> [DIRECTION]
Pick out and copy each row below that contains the string "label". Treat uppercase and lowercase letters as distinct.

═════ RECORDS SHOWN

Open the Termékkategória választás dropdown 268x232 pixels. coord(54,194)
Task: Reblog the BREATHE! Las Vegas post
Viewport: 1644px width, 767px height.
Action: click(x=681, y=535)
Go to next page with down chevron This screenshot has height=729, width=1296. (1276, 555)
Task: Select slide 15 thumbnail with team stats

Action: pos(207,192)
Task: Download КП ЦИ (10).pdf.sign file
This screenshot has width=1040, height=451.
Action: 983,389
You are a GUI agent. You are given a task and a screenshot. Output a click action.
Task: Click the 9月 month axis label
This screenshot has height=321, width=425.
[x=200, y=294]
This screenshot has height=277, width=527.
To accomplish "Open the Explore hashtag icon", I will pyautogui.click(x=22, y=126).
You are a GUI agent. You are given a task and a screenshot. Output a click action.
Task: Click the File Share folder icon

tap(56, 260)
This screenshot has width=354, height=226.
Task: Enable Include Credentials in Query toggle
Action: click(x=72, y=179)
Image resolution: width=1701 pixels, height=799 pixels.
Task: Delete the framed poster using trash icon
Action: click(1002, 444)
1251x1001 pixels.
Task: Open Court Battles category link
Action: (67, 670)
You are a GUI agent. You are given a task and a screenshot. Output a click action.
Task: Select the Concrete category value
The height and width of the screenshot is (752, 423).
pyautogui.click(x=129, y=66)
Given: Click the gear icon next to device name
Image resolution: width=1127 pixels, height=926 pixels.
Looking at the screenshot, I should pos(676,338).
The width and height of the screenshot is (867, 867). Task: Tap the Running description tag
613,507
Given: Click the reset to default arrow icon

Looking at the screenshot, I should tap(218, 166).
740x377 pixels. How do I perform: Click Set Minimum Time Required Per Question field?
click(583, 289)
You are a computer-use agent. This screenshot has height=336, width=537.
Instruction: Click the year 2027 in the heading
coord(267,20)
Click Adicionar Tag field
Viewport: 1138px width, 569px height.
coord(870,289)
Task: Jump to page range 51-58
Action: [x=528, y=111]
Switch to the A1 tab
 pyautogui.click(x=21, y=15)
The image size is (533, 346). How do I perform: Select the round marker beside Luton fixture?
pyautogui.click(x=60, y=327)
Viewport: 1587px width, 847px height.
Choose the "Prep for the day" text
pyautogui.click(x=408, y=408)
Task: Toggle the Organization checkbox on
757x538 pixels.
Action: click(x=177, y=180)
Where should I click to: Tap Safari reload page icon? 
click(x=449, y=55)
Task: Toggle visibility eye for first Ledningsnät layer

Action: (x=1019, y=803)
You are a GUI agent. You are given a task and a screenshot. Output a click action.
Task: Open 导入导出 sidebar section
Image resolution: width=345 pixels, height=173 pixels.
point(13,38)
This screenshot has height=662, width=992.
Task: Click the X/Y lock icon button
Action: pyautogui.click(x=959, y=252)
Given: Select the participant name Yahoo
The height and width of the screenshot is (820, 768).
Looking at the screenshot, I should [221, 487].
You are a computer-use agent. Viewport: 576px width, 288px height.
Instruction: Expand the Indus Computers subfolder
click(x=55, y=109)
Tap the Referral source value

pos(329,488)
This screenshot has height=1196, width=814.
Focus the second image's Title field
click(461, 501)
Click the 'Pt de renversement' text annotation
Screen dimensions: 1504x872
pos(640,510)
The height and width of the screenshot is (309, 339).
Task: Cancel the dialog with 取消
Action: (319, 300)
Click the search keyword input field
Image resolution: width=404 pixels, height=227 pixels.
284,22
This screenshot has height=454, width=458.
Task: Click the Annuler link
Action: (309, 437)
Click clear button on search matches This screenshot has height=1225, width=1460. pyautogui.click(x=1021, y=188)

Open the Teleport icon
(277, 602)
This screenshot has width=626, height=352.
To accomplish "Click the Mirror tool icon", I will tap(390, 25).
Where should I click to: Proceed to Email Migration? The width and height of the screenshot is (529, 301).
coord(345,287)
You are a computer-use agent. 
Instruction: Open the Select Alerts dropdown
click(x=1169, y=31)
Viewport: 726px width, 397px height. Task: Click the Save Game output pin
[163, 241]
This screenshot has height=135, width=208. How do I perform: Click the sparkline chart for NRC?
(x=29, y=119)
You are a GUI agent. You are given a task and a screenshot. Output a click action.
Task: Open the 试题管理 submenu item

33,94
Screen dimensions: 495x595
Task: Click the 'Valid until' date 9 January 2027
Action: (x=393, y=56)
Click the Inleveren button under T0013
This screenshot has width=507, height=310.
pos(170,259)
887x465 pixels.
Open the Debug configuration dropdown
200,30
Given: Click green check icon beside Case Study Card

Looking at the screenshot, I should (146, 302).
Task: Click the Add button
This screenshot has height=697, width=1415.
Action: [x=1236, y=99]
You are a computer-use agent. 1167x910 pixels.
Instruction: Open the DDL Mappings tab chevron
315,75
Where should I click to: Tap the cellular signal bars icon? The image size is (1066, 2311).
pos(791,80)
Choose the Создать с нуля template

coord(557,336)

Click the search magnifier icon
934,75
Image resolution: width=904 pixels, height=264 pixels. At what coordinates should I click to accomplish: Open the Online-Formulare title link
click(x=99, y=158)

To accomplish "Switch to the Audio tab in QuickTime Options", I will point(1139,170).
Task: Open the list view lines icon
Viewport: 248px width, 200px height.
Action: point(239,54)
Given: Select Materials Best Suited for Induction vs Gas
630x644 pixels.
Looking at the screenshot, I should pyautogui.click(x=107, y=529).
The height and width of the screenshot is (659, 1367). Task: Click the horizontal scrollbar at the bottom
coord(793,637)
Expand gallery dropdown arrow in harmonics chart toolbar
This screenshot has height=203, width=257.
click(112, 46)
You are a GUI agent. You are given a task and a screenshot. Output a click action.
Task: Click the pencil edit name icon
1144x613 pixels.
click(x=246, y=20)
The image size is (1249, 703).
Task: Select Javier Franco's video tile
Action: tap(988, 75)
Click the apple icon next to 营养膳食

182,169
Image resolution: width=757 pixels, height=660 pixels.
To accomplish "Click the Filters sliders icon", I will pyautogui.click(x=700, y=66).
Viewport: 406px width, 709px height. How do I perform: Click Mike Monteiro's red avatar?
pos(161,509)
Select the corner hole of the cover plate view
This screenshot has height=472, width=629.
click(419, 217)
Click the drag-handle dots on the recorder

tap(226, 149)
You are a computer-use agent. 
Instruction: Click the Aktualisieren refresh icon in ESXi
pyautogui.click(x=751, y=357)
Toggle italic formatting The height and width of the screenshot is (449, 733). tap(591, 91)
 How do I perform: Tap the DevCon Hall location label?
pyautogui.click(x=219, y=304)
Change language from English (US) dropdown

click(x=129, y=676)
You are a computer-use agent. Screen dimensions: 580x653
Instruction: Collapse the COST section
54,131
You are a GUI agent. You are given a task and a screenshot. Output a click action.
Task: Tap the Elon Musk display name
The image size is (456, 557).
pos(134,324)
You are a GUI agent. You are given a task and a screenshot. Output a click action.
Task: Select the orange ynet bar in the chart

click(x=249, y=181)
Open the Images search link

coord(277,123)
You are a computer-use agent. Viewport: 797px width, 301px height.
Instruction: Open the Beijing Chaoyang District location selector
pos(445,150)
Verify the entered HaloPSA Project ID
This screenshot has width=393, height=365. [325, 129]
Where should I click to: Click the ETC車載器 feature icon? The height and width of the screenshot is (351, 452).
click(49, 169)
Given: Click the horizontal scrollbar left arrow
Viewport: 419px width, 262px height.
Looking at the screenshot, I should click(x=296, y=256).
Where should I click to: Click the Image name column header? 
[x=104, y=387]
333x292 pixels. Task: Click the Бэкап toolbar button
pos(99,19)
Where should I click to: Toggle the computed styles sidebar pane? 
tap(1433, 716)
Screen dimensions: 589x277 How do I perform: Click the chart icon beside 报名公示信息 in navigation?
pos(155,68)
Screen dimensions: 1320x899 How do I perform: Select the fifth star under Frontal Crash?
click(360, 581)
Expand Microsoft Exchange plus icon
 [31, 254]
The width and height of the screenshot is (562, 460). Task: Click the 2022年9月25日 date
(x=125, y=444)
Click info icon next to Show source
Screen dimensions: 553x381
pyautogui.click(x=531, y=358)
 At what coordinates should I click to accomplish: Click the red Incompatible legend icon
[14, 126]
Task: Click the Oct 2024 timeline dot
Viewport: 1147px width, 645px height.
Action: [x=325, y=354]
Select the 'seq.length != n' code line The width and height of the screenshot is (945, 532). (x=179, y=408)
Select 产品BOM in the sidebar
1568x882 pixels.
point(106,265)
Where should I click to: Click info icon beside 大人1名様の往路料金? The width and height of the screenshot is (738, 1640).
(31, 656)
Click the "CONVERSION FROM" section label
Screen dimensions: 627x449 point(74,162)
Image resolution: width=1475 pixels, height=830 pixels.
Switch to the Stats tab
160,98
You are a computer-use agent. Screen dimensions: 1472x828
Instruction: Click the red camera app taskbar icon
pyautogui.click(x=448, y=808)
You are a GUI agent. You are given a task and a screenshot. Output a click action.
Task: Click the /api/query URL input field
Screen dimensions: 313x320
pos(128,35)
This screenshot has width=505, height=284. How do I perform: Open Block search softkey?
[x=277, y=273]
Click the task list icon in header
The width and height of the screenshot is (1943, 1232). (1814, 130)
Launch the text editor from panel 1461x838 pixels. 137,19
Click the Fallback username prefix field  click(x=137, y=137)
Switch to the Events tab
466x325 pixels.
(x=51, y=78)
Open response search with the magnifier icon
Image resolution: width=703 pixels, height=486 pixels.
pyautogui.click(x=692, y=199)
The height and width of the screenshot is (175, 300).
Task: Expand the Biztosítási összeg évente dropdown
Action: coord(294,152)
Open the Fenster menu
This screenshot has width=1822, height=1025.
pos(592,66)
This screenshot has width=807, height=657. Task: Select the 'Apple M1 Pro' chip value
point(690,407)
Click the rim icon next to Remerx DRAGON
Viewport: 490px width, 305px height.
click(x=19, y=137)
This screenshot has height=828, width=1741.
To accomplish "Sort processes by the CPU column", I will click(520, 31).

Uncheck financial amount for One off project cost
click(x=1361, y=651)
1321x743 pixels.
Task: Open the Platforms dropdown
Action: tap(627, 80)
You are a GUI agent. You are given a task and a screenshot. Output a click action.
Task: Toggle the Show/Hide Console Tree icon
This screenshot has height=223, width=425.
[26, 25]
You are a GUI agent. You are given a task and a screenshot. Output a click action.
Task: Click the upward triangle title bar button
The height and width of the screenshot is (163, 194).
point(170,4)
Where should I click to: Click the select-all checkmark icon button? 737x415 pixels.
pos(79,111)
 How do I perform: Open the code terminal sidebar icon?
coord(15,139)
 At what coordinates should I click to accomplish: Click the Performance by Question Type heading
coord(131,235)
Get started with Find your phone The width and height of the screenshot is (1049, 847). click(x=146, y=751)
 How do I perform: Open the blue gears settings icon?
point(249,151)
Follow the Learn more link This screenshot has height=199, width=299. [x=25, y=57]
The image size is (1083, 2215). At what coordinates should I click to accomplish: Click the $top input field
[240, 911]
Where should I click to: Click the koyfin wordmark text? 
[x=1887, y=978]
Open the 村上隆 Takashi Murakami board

══════════

> [WORKED SOLUTION]
Task: Click the 9月 month axis label
 How do I perform: Tap the DevCon Hall location label?
Click the "CONVERSION FROM" section label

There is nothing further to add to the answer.